Ruta de novela negra: 09. Biblioteca Pública del Estado
Las Palmas de Gran Canaria · Categoría: Rutas · Subcategoría: Ruta de novela negra
Donde esté una ambrosía Tirma, que se quite tanta mariconada, pensó Monroy, quizá para consolarse, cruzando por el paso de peatones hacia el edificio del Instituto Canario de Telecomunicaciones, que bordeó y dejó atrás, continuando por la explanada de adoquines, bancos y parterres con palmeras que llevaba a la Biblioteca Pública del Estado, erguida en lo alto de un promontorio que la elevaba a la altura de un segundo piso. Para llegar a la entrada de la biblioteca había, en ese flanco del edificio, dos accesos. Uno, situado en el lado más cercano a la bulliciosa Bravo Murillo, constaba de cuatro tramos de escaleras, ocultos por un muro. A Monroy no le apetecía meterse en aquella encerrona, donde hubiera sido fácil que el tipo, a estas alturas seguramente ya impaciente, intentase abordarle. Prefirió el otro acceso, la rampa a cielo abierto que, además, se encontraba más cercana al extremo por el que había ingresado en la explanada.
Cuando se encontraba en lo alto de la rampa, pudo ver la gorra gris, ocultándose tras el muro que hacía las veces de barandilla. El hombre seguía tras él, como estaba mandado. A la puerta de la biblioteca, alargó el momento de apagar el teléfono móvil para asegurarse de que él llegaba a la plazoleta superior a tiempo de verle entrar en el edificio. Una vez en el interior, Monroy pasó de largo ante los mostradores, donde los bibliotecarios cumplimentaban préstamos y devoluciones, junto a un empleado de seguridad que leía un ejemplar de Ser Padres. Caminó hacia el fondo, hasta el pasillo existente a la derecha de la biblioteca infantil.
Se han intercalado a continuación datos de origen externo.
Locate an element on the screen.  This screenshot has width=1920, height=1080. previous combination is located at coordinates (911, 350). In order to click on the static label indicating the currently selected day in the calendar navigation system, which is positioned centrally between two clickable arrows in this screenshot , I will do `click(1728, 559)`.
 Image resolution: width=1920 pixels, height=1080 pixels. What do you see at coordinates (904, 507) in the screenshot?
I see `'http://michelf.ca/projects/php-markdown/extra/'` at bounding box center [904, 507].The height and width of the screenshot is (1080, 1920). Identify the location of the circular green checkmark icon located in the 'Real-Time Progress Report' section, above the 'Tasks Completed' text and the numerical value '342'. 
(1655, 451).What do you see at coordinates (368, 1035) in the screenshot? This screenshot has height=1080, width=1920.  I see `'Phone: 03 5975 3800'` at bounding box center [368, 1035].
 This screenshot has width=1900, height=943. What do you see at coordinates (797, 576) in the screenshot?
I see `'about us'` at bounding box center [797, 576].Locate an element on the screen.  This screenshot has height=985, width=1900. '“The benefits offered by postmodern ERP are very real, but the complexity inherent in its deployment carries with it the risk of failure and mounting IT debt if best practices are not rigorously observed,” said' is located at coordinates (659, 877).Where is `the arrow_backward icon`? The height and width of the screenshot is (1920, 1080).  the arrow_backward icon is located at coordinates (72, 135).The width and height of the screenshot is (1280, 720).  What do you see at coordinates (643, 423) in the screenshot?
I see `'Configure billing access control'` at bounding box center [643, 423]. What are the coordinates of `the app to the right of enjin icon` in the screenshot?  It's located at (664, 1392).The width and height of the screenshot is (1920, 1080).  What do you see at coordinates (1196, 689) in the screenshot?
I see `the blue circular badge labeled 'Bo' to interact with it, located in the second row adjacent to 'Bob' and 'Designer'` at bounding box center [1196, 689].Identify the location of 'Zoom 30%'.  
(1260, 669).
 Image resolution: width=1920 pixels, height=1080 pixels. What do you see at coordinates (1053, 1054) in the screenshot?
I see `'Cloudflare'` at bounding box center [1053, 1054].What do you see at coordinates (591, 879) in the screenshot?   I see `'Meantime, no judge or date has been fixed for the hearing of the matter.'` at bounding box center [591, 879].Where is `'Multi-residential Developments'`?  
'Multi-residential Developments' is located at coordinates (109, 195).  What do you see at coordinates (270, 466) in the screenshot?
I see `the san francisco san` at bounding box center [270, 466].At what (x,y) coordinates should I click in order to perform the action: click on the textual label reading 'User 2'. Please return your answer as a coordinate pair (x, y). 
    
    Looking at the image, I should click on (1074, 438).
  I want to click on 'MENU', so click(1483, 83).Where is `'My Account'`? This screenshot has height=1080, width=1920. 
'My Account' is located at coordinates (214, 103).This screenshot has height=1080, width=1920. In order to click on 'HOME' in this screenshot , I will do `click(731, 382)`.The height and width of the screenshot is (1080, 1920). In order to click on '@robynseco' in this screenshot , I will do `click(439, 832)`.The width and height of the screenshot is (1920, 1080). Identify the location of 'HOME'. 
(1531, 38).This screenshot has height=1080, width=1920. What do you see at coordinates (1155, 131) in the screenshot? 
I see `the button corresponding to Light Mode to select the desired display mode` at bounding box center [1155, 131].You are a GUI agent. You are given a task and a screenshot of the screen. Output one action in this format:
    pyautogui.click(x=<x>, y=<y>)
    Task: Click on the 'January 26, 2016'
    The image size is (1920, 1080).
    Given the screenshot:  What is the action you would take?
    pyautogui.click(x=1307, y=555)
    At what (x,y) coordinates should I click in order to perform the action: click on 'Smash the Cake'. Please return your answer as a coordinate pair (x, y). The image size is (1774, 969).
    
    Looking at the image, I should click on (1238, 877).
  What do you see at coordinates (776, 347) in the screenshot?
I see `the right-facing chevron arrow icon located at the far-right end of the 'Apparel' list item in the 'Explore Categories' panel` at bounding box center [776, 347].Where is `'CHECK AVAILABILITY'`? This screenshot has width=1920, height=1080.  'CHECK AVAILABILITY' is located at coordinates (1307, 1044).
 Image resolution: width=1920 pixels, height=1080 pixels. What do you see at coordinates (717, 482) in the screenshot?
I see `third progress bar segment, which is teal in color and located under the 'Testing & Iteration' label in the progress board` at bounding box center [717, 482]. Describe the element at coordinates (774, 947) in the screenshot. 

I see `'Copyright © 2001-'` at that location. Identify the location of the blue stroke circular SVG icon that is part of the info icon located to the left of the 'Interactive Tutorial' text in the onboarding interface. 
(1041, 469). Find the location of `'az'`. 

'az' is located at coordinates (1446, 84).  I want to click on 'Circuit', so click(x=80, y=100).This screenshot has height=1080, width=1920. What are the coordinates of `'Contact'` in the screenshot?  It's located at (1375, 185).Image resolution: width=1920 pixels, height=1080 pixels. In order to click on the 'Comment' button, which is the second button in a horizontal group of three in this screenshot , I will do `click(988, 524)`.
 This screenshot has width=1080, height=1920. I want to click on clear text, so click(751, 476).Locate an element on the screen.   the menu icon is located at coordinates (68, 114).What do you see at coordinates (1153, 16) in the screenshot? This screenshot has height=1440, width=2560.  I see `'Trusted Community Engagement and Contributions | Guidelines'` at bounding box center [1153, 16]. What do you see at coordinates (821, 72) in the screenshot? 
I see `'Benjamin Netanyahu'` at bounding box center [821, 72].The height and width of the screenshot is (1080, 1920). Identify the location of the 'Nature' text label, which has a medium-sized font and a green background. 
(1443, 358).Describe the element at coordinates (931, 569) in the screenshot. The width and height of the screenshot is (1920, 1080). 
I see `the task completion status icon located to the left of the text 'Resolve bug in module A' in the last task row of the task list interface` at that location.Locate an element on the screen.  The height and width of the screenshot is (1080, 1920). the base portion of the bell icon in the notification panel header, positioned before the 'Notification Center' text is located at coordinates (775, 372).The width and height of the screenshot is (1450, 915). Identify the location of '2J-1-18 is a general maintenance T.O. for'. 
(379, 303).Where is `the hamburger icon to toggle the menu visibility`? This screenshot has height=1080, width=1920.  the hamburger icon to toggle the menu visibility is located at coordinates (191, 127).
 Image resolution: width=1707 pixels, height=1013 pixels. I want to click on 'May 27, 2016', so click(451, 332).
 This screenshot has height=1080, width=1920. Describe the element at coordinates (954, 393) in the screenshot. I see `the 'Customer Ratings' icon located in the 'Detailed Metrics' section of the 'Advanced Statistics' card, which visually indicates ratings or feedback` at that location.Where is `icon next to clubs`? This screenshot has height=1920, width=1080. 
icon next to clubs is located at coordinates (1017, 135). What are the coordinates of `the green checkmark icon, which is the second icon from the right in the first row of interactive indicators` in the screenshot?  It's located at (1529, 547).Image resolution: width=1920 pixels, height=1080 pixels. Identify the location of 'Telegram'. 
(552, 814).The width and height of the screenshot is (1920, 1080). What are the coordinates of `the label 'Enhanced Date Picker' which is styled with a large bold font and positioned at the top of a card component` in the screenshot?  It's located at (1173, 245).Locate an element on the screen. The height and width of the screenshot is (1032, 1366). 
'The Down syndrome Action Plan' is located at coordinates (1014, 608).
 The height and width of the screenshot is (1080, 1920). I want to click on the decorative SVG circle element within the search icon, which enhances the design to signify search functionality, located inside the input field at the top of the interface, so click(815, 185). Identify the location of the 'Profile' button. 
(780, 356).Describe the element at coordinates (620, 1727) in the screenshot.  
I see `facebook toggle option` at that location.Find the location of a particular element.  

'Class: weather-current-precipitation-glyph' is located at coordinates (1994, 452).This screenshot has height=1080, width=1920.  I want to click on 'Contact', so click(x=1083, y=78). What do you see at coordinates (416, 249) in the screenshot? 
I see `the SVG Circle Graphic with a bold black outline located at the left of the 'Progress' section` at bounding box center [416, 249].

Allí, en el corredor (que acababa en un amplio ventanal que daba a la avenida, al mar, y al cielo), estaba la pared ocupada por las taquillas. Eligió una libre, la número 23, y la abrió. De reojo, pudo ver al tipo enorme, que examinaba un tablón de anuncios cercano, situado en tal ángulo que le permitía ver perfectamente lo que Monroy hacía.